Bockelie et al. [17] studied the syngas composition and the cold gas efficiency of two commercial gasifiers using a computational fluids dynamic model (CFD). The commercial gasifiers considered were Shell (dry feed technology with one gasification stage) and ConocoPhillips (slurry feed technology with two gasification stages). The authors highlight the agreement between the simulation results with the proposed model and the data reported in the literature. Armin [18] and Silaen and Wang [19] conducted numerical simulations of the gasification process in entrained flow reactors.
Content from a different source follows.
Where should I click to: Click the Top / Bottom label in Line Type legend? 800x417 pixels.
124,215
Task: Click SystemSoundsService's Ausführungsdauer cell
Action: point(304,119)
They studied the effect of the operating parameters such as coal dry feeding and slurry feeding systems, type of gasifying agent, and coal rank in the global gasifier performance. They highlighted that syngas heating value (HHVsyngas) is higher with the dry system technology. Moreover, the carbon conversion efficiency and HHVsyngas increase when oxygen is used as gasifying agent because the nitrogen inert effects of the air are avoided.

Using biomass as a feedstock to produce SNG by means of gasification, Vitasari et al. [20] developed an Aspen Plus model to conduct an exergy analysis of different biomass types (wood, urban solid wastes (USW), and sewage sludge). They simulated the process under different operating conditions, including variations in the reactor pressure as well as temperature and pressure in the methanation reactor. The global process exergy efficiency was reached with wood being between 53 and 58%; for USW was between 42 and 46% and for the sewage sludge being from 47 to 57%. Tremel et al. [21] simulated a small scale plant to produce SNG via indirect steam biomass gasification. The thermal biomass input to the gasifier was 500 kW. The model was developed under equilibrium approach using Aspen Plus and considering the minimization of the Gibbs free energy. They studied the effect of four operation conditions on the energy efficiency of the process. The ratio between the energies of SNG and biomass reached values around 66–75%. This indicator increases when the pyrolyzed char is used to feed the steam boiler.

Heyne et al. [22] studied the thermal integration between an existing biomass steam and power cycle (CHP) and the production process of SNG via indirect gasification. The thermal plant was modeled and simulated by means of Aspen Plus, and the analysis was conducted using pinch technology. The process global efficiency reached was about 90%, and it indicates that the SNG production is feasible via indirect gasification coupled to a CHP plant.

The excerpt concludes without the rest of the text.